§ **DIRECTIONS**: State how many lines of the entries hold the string "icon", and nothing more.

§ **EXERCISE INPUTS**:
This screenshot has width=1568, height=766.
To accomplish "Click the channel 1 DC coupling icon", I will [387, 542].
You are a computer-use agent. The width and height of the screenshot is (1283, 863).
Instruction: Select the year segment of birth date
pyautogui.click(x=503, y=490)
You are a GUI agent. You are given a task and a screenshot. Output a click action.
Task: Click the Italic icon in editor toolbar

---

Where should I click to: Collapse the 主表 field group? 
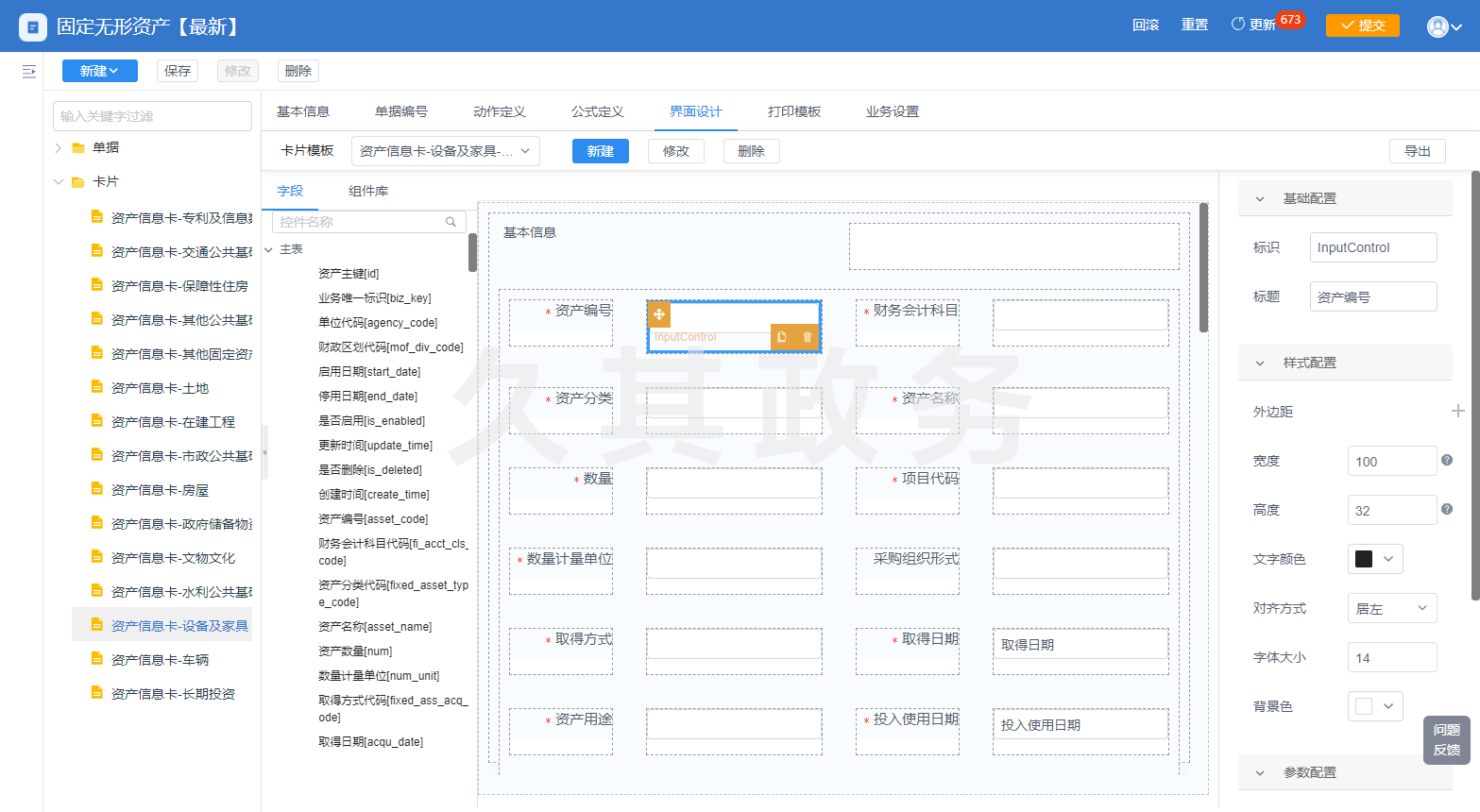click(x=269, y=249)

==

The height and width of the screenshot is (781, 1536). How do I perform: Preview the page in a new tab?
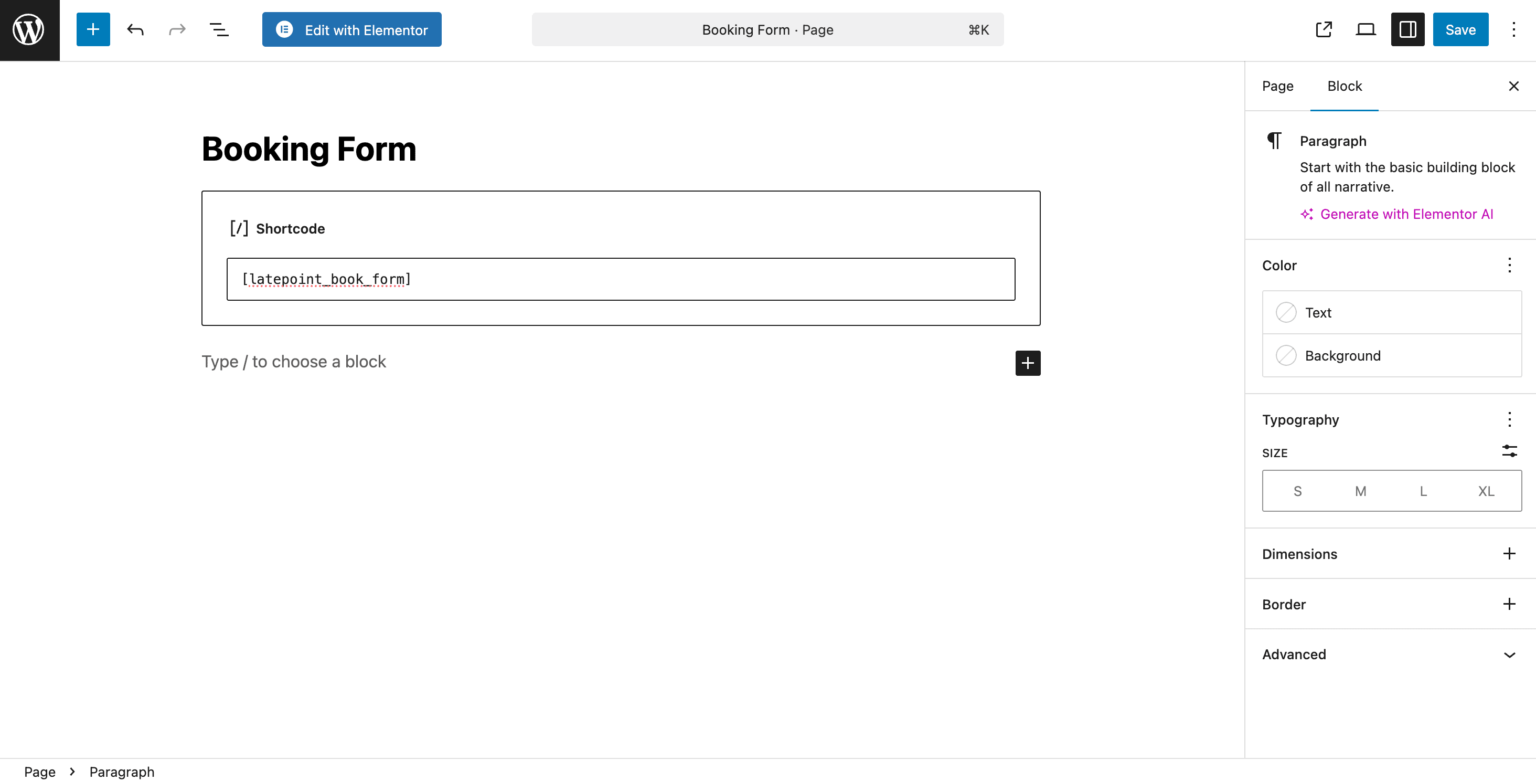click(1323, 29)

§ **ANSWER TO THIS PROBLEM**: 2